TASK OBJECTIVE: Rewrite the part of the gnomAD filtering documentation below that begins at the words "ht (Table) –" and stops after "GERP outliers removed.", with "Input Table" changed to "Source Table".

DOCUMENT SEGMENT:
Union[MatrixTable, Table]

Returns:

Table/MatrixTable filtered to rows with specified criteria.

gnomad.utils.filtering.filter_for_mu(ht, gerp_lower_cutoff=-3.9885, gerp_upper_cutoff=2.6607)[source]

Filter to non-coding annotations and remove GERP outliers.

Note

Values for gerp_lower_cutoff and gerp_upper_cutoff default to -3.9885 and 2.6607, respectively. These values were precalculated on the GRCh37 context table and define the 5th and 95th percentiles.

Parameters:

ht (Table) – Input Table.
gerp_lower_cutoff (float) – Minimum GERP score for variant to be included. Default is -3.9885.
gerp_upper_cutoff (float) – Maximum GERP score for variant to be included. Default is 2.6607.

Return type:

Table

Returns:

Table filtered to intron or intergenic variants with GERP outliers removed.

gnomad.utils.filtering.split_vds_by_strata(vds, strata_expr)[source]

Split a VDS into multiple VDSs based on strata_expr.

Parameters:

vds (VariantDataset) – Input VDS.
strata_expr (Expression) – Expression on VDS variant_data MT to split on.

Return type:

Dict[str, VariantDataset]

Returns:

Dictionary where strata value is key and VDS is value.

gnomad.utils.filtering.filter_arrays_by_meta(meta_expr, meta_indexed_exprs, items_to_filter, keep=True, combine_operator='and', exact_match=False)[source]

Filter both metadata array expression and meta data indexed expression by items_to_filter.

The items_to_filter can be used to filter in the following ways based on meta_expr items: - By a list of keys, e.g. [“sex”, “downsampling”]. - By specific key: value pairs, e.g. to filter where ‘gen_anc’ is ‘han’ or ‘papuan’ {“gen_anc”: [“han”, “papuan”]}, or where ‘gen_anc’ is ‘afr’ and/or ‘sex’ is ‘XX’ {“gen_anc”: [“afr”], “sex”: [“XX”]}.

The items can be kept or removed from meta_indexed_expr and meta_expr based on the value of keep. For example if meta_indexed_exprs is {‘freq’: ht.freq, ‘freq_meta_sample_count’: ht.index_globals().freq_meta_sample_count} and meta_expr is ht.freq_meta then if keep is True, the items specified by items_to_filter such as ‘gen_anc’ = ‘han’ will be kept and all other items will be removed from the ht.freq, ht.freq_meta_sample_count, and ht.freq_meta. meta_indexed_exprs can also be a single array expression such as ht.freq.

The filtering can also be applied such that all criteria must be met (combine_operator = “and”) by the meta_expr item in order to be filtered, or at least one of the specified criteria must be met (combine_operator = “or”) by the meta_expr item in order to be filtered.

The exact_match parameter can be used to apply the keep parameter to only items specified in the items_to_filter parameter. For example, by default, if keep is True, combine_operator is “and”, and items_to_filter is [“sex”, “downsampling”], then all items in meta_expr with both “sex” and “downsampling” as keys will be kept. However, if exact_match is True, then the items in meta_expr will only be kept if “sex” and “downsampling” are the only keys in the meta dict.

DATASET EXCERPT:

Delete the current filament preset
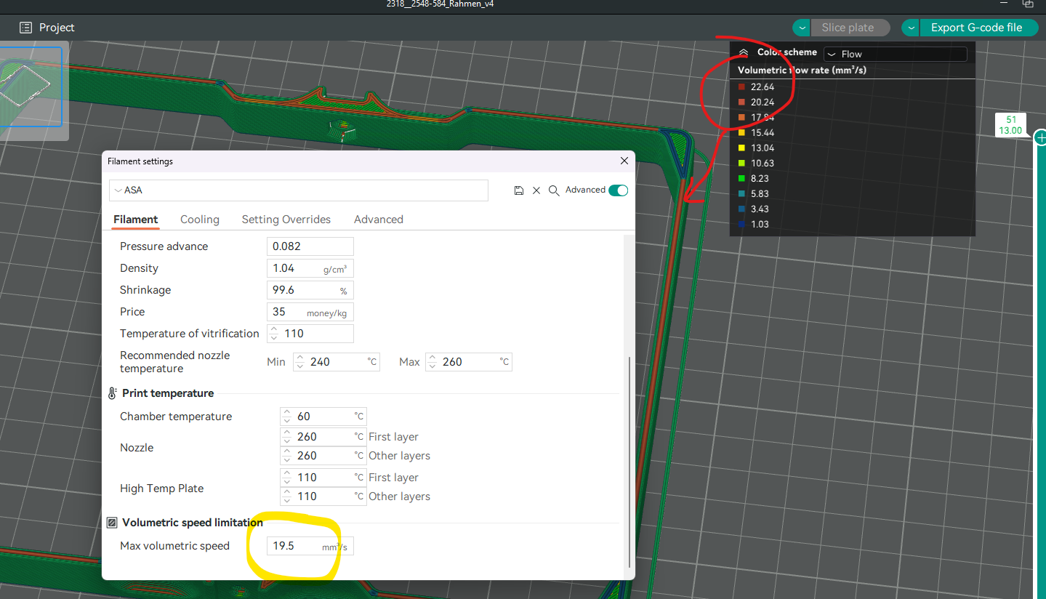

TASK ANSWER:
ht (Table) – Source Table.
gerp_lower_cutoff (float) – Minimum GERP score for variant to be included. Default is -3.9885.
gerp_upper_cutoff (float) – Maximum GERP score for variant to be included. Default is 2.6607.

Return type:

Table

Returns:

Table filtered to intron or intergenic variants with GERP outliers removed.